**WORK ITEM:** I'd like every line from the material below that has "will" in it.

**SUPPLIED DATA:**
▬▬▬

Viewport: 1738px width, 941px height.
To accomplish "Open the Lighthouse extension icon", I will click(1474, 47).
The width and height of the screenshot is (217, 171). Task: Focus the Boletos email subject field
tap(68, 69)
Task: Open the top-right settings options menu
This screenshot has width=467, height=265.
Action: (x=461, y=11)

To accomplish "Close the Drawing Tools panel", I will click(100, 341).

▬▬▬

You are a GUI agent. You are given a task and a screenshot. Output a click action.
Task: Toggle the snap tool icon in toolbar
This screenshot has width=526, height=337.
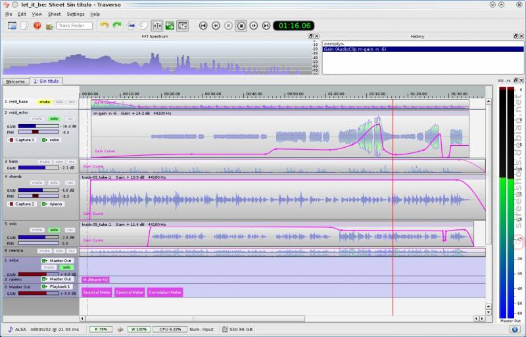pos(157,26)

▬▬▬

**RESPONSE TO THIS TASK:**
To accomplish "Open the Lighthouse extension icon", I will click(1474, 47).
To accomplish "Close the Drawing Tools panel", I will click(100, 341).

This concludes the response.